═════ Recorded data ═════
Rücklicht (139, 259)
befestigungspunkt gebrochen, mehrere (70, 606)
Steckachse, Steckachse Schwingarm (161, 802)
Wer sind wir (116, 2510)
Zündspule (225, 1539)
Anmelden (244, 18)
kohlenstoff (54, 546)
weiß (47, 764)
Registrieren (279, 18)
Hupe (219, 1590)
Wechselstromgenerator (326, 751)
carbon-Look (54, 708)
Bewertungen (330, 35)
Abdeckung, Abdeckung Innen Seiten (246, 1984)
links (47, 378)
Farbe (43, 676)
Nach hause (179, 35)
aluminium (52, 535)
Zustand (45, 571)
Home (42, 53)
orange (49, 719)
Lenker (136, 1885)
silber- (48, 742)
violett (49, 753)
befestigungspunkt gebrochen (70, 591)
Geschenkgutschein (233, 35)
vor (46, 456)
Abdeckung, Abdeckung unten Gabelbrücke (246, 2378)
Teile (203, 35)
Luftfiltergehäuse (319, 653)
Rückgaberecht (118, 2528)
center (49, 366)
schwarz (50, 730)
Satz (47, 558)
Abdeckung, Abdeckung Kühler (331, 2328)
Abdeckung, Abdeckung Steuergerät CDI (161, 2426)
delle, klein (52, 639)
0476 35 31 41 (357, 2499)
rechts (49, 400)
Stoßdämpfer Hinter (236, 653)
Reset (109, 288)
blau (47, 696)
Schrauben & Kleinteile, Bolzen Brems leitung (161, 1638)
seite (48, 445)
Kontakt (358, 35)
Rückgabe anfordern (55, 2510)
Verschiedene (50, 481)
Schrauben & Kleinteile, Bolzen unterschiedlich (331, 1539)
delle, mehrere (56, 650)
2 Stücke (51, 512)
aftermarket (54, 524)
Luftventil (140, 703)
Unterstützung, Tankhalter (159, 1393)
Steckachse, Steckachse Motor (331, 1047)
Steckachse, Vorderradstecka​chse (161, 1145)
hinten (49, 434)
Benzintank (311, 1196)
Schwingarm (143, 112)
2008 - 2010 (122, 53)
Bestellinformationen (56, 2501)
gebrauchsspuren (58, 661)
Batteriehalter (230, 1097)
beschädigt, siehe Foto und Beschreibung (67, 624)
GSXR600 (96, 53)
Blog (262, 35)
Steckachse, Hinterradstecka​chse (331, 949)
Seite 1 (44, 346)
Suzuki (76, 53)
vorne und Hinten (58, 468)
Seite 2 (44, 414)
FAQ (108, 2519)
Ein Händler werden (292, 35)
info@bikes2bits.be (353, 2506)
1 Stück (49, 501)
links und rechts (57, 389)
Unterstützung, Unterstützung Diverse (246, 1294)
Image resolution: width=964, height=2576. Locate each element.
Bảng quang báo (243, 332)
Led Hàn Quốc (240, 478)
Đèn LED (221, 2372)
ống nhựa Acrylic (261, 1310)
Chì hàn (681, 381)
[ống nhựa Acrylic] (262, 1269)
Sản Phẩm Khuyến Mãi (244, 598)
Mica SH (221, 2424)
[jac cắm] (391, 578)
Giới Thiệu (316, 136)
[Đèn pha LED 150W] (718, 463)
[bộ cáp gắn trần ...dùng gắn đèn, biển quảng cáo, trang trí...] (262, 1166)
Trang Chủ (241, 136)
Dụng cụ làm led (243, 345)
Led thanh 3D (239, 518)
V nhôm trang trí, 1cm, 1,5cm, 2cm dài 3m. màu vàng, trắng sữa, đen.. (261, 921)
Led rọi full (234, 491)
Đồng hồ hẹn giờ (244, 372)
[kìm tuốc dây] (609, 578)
═════
- _Required work_
When you reach the line containing "gebrauchsspuren (58, 661)" in the data above, retype it and each line after it through the final one, exactly as written.

- _Solution for this task_
gebrauchsspuren (58, 661)
Batteriehalter (230, 1097)
beschädigt, siehe Foto und Beschreibung (67, 624)
GSXR600 (96, 53)
Blog (262, 35)
Steckachse, Hinterradstecka​chse (331, 949)
Seite 1 (44, 346)
Suzuki (76, 53)
vorne und Hinten (58, 468)
Seite 2 (44, 414)
FAQ (108, 2519)
Ein Händler werden (292, 35)
info@bikes2bits.be (353, 2506)
1 Stück (49, 501)
links und rechts (57, 389)
Unterstützung, Unterstützung Diverse (246, 1294)
Image resolution: width=964, height=2576. Locate each element.
Bảng quang báo (243, 332)
Led Hàn Quốc (240, 478)
Đèn LED (221, 2372)
ống nhựa Acrylic (261, 1310)
Chì hàn (681, 381)
[ống nhựa Acrylic] (262, 1269)
Sản Phẩm Khuyến Mãi (244, 598)
Mica SH (221, 2424)
[jac cắm] (391, 578)
Giới Thiệu (316, 136)
[Đèn pha LED 150W] (718, 463)
[bộ cáp gắn trần ...dùng gắn đèn, biển quảng cáo, trang trí...] (262, 1166)
Trang Chủ (241, 136)
Dụng cụ làm led (243, 345)
Led thanh 3D (239, 518)
V nhôm trang trí, 1cm, 1,5cm, 2cm dài 3m. màu vàng, trắng sữa, đen.. (261, 921)
Led rọi full (234, 491)
Đồng hồ hẹn giờ (244, 372)
[kìm tuốc dây] (609, 578)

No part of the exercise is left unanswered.